### Your assignment
Copy every line of the entries that has the string "computer" in it.

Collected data

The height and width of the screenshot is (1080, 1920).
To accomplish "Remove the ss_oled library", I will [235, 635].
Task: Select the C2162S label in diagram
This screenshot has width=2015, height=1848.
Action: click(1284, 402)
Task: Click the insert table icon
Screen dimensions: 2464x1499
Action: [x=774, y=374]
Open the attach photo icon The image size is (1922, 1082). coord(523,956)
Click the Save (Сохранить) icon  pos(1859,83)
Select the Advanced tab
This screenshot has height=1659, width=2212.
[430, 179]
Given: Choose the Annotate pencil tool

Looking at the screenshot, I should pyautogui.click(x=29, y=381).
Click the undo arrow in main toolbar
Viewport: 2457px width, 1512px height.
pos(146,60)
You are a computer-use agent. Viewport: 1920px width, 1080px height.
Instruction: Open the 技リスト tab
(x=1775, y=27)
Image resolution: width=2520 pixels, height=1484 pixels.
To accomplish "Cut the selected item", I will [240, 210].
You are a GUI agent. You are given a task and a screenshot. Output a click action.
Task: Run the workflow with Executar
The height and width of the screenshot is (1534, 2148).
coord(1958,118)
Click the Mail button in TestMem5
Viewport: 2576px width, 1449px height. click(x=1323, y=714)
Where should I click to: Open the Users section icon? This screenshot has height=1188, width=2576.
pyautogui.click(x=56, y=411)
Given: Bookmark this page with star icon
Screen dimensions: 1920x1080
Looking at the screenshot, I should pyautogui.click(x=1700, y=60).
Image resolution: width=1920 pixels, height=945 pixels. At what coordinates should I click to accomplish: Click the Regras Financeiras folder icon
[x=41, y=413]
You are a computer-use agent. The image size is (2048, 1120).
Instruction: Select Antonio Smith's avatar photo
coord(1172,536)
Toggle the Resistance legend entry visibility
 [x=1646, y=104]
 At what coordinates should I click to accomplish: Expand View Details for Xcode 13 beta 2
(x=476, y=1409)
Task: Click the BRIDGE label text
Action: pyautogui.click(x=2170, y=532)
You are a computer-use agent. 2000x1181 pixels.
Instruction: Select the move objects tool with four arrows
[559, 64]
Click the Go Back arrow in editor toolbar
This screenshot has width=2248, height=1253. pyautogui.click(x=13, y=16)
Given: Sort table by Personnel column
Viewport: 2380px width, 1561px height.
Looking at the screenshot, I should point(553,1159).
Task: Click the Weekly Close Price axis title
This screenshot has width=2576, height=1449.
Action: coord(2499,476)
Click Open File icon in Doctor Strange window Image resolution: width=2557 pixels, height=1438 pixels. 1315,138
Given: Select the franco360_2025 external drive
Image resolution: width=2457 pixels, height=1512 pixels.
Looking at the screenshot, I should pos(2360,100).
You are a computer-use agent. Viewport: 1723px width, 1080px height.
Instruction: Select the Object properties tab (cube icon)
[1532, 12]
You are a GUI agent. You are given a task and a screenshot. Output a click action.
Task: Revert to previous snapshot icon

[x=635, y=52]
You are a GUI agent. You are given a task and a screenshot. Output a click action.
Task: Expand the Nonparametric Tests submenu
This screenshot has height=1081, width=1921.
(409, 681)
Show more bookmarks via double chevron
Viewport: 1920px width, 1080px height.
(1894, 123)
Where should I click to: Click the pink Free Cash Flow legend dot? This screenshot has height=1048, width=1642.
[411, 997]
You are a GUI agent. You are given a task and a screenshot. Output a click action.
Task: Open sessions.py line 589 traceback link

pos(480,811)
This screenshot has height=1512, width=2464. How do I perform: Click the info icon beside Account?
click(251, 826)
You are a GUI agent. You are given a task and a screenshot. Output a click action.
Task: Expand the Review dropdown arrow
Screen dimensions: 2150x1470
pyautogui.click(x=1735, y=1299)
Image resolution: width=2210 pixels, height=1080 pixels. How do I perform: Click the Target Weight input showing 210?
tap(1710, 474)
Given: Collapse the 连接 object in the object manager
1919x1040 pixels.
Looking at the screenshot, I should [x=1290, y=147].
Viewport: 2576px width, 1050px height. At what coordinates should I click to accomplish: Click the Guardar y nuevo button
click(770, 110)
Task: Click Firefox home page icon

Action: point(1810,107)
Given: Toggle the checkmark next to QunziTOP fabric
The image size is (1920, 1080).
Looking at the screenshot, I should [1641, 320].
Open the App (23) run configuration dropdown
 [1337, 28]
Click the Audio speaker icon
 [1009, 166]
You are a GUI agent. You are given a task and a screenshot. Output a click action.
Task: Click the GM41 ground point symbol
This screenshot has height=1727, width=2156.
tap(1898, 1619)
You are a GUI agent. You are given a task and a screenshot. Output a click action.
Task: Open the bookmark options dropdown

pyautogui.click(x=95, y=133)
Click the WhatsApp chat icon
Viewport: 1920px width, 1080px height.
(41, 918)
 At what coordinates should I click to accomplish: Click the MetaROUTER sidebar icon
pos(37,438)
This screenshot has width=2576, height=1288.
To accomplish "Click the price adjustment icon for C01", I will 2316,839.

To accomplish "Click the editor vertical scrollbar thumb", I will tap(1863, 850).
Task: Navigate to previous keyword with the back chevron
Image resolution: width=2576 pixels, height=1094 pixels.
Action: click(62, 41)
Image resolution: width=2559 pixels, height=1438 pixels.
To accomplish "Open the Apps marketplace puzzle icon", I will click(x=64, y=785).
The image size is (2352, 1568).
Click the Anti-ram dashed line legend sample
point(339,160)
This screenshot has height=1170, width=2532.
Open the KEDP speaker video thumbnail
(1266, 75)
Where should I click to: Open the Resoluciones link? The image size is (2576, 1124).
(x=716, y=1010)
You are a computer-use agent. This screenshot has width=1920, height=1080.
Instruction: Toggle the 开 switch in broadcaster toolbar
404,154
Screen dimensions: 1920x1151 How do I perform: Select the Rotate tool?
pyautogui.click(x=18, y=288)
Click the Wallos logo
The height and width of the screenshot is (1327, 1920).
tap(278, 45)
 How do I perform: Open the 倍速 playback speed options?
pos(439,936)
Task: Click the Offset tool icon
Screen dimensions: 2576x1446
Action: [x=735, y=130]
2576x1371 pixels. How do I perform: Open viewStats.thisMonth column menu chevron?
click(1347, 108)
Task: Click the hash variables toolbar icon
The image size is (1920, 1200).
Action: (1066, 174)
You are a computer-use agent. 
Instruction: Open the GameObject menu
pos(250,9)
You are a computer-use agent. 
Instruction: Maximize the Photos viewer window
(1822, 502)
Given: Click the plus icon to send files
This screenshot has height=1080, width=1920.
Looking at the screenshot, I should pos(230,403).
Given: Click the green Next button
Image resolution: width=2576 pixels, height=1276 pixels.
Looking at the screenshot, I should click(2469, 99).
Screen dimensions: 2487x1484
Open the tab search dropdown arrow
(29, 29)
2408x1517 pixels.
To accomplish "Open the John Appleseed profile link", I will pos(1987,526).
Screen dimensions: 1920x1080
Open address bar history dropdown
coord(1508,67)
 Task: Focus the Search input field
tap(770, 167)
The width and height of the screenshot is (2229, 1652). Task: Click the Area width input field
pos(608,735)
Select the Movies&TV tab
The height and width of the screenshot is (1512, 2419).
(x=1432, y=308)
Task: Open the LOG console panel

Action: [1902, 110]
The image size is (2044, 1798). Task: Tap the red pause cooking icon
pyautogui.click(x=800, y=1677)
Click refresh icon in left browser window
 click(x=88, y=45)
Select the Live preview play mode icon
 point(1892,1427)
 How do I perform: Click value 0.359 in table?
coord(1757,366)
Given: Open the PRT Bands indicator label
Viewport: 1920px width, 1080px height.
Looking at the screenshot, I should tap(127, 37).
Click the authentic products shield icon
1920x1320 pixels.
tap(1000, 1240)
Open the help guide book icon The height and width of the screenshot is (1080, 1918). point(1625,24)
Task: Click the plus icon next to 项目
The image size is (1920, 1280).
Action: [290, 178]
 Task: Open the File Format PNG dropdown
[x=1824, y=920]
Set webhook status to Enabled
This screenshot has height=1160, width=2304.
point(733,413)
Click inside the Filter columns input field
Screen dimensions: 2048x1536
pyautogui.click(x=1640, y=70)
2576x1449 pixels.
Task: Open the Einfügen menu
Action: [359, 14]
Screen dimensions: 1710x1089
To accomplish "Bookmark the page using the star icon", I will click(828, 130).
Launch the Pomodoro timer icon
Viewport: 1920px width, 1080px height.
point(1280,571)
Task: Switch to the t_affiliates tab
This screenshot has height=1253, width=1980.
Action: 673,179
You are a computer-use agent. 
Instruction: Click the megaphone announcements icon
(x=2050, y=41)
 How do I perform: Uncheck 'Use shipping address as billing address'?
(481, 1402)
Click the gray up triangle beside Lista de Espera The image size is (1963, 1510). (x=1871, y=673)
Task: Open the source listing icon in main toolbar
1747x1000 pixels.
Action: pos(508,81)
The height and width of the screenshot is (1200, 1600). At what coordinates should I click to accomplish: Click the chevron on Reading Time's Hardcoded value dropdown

### Reply to the task
You are a computer-use agent. Viewport: 1920px width, 1080px height.
You are a computer-use agent. The image size is (2048, 1120).
You are a computer-use agent. 2000x1181 pixels.
You are a computer-use agent. Viewport: 1723px width, 1080px height.
You are a computer-use agent. This screenshot has width=1920, height=1080.
You are a computer-use agent. 
You are a computer-use agent. 
You are a computer-use agent. 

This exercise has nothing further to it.